Quando você percebeu que a banda tinha chances de dar certo nacionalmente?
Foi uma junção de fatores. Em primeiro lugar, desde o começo, o clima na banda sempre foi muito legal, o astral muito bom. Em segundo, eu percebi que as bandas de reggae no Brasil tinham um instrumental bom, mas a voz sempre deixava a desejar, e o Alexandre, com as excelentes composições dele, era um cara diferenciado. Em terceiro, a velocidade com que as coisas aconteceram, com shows cada vez maiores, me fizeram acreditar no potencial do grupo.

Nestes 20 anos de carreira, qual foi o melhor e o pior momento do Natiruts?

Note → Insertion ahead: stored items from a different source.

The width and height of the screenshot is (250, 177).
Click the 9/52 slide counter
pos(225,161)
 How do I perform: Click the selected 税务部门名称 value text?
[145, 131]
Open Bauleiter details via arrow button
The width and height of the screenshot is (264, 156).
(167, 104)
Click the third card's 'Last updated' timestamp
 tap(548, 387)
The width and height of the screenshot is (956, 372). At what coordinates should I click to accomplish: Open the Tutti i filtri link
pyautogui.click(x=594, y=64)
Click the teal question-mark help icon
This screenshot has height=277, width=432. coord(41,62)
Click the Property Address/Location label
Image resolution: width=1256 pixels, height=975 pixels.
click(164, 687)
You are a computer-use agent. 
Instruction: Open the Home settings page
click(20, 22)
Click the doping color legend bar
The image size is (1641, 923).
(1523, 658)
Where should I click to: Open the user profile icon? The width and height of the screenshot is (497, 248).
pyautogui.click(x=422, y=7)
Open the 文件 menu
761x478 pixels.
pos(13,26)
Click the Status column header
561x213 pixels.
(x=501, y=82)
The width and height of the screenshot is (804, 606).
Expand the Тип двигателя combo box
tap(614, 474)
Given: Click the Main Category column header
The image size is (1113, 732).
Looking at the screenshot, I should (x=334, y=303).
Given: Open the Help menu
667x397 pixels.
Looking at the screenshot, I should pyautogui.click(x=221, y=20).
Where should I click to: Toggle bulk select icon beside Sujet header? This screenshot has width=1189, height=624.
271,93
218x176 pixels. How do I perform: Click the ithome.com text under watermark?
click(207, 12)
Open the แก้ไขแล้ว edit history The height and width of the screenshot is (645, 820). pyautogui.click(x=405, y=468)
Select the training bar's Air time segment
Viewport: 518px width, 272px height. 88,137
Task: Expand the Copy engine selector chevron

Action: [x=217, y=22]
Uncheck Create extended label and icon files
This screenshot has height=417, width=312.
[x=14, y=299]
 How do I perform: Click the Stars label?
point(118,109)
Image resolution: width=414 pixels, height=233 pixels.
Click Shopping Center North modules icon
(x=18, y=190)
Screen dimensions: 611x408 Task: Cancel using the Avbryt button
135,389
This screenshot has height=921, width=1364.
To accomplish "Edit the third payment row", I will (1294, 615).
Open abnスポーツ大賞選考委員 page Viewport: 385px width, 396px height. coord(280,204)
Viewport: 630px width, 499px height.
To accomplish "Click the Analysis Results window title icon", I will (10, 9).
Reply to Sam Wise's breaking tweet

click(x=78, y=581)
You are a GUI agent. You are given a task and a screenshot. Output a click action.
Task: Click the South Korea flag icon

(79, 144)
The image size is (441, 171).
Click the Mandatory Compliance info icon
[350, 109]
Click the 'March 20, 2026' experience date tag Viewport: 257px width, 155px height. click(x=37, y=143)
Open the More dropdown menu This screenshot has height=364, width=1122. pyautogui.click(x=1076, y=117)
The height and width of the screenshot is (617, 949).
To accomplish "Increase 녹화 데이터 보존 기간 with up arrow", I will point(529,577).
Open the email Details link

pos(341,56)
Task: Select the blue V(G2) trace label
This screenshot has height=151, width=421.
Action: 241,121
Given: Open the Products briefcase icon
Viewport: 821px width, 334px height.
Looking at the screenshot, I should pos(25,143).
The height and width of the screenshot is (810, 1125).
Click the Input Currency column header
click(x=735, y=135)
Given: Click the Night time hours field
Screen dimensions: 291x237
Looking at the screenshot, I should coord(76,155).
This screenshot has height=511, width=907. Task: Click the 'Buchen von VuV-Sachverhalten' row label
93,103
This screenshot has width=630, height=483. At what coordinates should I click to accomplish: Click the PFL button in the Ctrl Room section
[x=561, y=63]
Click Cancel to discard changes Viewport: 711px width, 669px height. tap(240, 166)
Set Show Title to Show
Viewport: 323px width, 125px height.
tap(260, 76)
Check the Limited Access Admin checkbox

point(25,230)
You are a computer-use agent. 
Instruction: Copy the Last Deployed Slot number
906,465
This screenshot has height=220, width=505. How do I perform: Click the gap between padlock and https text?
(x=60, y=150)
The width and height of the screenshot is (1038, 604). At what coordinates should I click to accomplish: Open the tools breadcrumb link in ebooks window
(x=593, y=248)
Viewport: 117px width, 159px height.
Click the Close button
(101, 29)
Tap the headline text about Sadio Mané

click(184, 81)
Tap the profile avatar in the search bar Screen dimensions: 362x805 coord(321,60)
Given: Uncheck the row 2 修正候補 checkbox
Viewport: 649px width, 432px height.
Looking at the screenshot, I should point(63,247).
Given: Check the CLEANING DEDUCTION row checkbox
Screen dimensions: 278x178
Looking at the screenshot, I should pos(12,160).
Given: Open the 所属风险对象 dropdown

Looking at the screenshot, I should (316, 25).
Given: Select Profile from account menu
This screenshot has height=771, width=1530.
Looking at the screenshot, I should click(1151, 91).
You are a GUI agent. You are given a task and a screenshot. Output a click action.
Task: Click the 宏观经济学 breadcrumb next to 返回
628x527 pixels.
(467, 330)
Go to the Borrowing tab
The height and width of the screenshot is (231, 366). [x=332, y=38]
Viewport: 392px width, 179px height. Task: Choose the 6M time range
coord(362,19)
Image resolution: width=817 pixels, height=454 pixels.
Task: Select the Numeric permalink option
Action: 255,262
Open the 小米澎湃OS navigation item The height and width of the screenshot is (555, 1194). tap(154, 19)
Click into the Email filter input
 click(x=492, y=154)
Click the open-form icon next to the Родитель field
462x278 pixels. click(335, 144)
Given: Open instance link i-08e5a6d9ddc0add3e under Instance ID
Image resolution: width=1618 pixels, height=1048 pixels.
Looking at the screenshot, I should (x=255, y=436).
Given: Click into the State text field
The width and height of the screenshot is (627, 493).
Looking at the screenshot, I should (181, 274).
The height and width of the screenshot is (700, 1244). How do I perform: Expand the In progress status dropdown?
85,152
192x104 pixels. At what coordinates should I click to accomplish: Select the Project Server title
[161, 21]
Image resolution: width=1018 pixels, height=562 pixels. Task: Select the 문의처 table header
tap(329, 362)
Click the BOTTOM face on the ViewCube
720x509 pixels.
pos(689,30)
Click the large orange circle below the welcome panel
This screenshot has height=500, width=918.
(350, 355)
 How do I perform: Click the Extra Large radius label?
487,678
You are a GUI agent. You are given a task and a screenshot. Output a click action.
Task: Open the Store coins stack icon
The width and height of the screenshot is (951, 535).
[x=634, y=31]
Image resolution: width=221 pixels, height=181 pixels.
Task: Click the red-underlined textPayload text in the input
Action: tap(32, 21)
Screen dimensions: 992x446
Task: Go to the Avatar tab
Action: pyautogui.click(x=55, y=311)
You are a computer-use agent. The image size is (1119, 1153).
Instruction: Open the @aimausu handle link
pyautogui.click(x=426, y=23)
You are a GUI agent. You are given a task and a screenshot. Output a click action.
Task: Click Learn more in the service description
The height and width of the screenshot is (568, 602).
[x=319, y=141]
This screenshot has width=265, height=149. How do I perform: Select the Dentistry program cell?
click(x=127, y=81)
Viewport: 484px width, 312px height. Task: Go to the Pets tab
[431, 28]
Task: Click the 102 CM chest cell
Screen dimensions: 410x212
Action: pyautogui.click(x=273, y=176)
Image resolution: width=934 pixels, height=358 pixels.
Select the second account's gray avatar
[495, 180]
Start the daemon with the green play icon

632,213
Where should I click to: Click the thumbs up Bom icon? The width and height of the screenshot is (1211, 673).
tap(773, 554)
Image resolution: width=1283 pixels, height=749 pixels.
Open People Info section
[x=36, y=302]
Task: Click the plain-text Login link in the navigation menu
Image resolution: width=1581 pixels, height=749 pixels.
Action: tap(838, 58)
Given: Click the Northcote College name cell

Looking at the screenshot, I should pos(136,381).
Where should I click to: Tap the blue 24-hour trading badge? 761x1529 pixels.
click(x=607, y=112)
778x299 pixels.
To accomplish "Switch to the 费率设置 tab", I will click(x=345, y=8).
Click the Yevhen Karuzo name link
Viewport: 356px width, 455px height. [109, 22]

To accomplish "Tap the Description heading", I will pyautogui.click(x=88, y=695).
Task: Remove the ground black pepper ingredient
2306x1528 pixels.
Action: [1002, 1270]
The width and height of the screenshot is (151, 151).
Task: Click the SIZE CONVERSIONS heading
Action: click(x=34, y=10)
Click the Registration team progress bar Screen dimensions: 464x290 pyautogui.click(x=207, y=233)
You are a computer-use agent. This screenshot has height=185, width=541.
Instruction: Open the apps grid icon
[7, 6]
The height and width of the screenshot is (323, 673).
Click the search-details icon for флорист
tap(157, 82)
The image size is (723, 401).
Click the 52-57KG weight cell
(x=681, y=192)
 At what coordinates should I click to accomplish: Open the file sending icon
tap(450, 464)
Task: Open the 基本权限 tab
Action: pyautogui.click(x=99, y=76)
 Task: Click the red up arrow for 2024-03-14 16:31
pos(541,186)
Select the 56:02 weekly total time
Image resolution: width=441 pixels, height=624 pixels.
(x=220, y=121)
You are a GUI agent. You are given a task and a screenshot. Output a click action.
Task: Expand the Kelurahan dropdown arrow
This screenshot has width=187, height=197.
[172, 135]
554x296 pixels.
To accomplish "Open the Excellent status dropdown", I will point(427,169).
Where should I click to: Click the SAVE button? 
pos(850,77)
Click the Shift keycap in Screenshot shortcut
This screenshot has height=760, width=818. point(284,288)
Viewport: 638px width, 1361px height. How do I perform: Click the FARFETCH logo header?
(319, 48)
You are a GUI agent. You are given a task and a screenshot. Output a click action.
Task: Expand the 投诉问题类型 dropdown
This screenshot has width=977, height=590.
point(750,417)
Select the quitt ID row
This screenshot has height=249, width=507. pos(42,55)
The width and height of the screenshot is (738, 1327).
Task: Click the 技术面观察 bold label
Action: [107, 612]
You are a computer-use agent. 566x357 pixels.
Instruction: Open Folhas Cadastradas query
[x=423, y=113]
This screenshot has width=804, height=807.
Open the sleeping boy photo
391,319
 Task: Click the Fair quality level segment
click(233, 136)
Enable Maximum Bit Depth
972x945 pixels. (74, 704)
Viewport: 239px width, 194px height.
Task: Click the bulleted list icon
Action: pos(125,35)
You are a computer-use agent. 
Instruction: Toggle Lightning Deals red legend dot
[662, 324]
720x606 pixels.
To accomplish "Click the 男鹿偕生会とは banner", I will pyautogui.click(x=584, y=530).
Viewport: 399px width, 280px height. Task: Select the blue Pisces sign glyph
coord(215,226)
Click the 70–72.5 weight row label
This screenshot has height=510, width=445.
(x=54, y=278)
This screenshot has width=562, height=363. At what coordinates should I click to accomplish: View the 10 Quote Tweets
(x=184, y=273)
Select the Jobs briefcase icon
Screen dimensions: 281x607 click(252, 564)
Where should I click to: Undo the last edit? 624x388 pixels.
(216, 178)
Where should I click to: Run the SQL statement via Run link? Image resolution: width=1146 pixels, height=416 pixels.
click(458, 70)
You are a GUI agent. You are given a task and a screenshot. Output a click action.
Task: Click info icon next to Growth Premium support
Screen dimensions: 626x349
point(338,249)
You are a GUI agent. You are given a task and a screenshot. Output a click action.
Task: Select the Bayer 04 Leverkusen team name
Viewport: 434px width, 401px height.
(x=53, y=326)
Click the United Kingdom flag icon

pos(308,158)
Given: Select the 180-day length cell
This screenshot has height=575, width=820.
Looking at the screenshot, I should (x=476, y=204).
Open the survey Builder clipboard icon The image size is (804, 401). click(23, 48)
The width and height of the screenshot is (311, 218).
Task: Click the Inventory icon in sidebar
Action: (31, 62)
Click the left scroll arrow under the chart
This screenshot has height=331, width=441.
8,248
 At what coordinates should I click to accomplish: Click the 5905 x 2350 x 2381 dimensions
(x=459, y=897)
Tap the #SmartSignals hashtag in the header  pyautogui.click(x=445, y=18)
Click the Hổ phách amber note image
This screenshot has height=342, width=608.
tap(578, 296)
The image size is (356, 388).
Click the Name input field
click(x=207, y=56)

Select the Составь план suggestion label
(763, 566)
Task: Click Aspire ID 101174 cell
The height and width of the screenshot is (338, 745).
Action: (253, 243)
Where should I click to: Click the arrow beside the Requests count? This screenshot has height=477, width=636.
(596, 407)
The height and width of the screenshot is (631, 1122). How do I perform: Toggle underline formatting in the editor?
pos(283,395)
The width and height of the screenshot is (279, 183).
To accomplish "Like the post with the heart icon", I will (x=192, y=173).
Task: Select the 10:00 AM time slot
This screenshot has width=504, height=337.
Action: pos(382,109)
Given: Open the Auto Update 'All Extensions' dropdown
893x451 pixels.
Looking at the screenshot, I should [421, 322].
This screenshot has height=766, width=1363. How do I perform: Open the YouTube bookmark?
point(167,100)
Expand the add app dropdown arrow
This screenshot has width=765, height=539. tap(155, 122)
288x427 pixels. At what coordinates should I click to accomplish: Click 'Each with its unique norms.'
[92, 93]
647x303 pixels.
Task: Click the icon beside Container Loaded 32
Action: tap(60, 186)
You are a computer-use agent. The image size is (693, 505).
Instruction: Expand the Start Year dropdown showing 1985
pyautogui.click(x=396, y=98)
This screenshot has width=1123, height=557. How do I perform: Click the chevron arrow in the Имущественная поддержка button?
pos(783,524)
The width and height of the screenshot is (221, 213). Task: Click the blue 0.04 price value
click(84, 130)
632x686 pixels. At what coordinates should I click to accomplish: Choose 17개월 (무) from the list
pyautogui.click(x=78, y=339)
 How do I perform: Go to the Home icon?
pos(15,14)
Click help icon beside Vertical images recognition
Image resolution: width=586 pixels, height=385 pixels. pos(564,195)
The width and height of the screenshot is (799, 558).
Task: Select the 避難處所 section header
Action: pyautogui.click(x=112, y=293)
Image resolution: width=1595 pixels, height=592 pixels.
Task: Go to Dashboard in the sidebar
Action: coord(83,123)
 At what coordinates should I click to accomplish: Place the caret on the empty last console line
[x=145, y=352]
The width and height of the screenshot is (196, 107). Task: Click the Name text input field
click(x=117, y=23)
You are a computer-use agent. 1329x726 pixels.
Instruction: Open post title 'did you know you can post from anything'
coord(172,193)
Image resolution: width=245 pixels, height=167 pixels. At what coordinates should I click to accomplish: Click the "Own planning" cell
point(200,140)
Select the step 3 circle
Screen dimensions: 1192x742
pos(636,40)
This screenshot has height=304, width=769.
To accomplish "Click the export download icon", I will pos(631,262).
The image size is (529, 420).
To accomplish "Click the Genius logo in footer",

A música Beija-flor ter ficado em primeiro lugar, no Rio de Janeiro, como a mais tocada, é uma boa lembrança, especialmente porque um executivo da gravadora da época havia falado que um reggae de raiz nunca seria sucesso e tocar nas rádios. Quanto ao sucesso e o pior momento, claro que tivemos problemas, éramos muito jovens, imaturos e estávamos lidando com aquele nível de sucesso, mas nunca chegou a ser algo que prejudicou a banda.